To summarise the piece as a whole I would say that it is explaining the nature of dwelling and its relationship to building and this explanation brings out how sparing (caring for and appreciating/being aware of the reality of a thing) is fundamental to that relationship. In the first section the crucial point is his idea of the fourfold and this encompasses explaining the nature of four aspects that are all essential to dwelling and also reiterates the interconnectedness of all these aspects. We might want to question his divisions, present new aspects, or get rid of or combine his, but the crucial point remains that dwelling is about more than passing time in a place and it is something to do with being human that makes this the case. The fourfold also gives us a clear picture of how something can be hidden and revealed and how thinking can play a part in the revealing. Also embedded in this is the notion of things having a real nature, as opposed to how we might think of them, and that we can get at that real nature by thinking in the manner of the thing.

The second section develops the building theme of the piece by rejecting a normal understanding of this process to reveal what we are really doing when we build. By bringing out the nurturing/growing aspect of building, alongside the idea of construction, we see building as part of the process of dwelling. I think this also is suggestive of ideas such as appropriate or sensitive building, for example, building that is site specific. However this section also contains an even more radical aspect by claiming that it is only in building that space is brought about. Heidegger makes a distinction between the space that is created through location, which itself only comes into being with respect to building, and the more abstract notion of "space". I don’t think this is necessarily an attempt to rewrite or even question physics, but just driving home the point that space for us is the space of here and, at a stretch, near and far.
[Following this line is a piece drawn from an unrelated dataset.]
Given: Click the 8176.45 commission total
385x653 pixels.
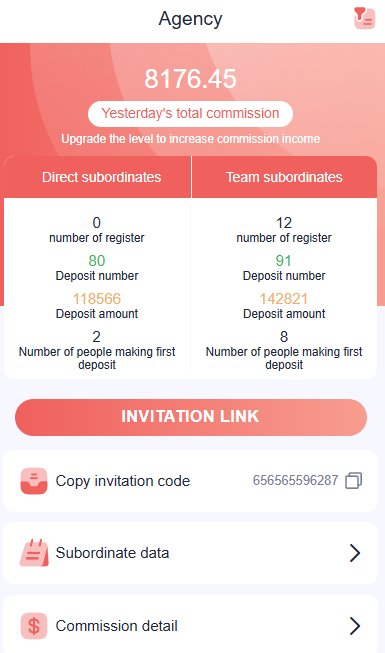Looking at the screenshot, I should (190, 79).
This is our starting point for thinking about space in which more abstract conceptions have their roots. (note the similarity to Husserl on mathematization.)

Thinking as the other part of the title comes up in three places: the first implicitly as a part of explaining us as mortals; then in the striking observation about thinking of a distant place and in a sense the thinking putting us there; and in concluding the essay thinking returns as an essential component of dwelling such that it is a necessary part of the constant activity of finding out how to dwell which is a part of dwelling itself.

Rodin's thinkerThink
what questions did the piece suggest to you? Make a note of them if you didn't do so along the way.

A question that jumps out at me, particularly when trying to untangle the location/place idea, is where this leaves places with no human habitation or action such as building? but this question comes about because I am hanging on to a category that needs deconstructing further. I think the process of deconstructing would entail reconceptualising what we have come to call ‘the’ environment.

From a phenomenological standpoint this ‘the’ makes no sense at all. There is environing, be it mine or a giant redwood’s, but what would it mean for there to be ‘the’ environment? This can sound like an very anthropocentric move, to shift to just speaking only of environing. It sounds as if we are denying the world any kind of separate being. But I don’t think this is the case exactly, what it does do is deny us a separation from that by which we are environed, there is no separate entity that looks out on a world from a standpoint that could be other than its environing.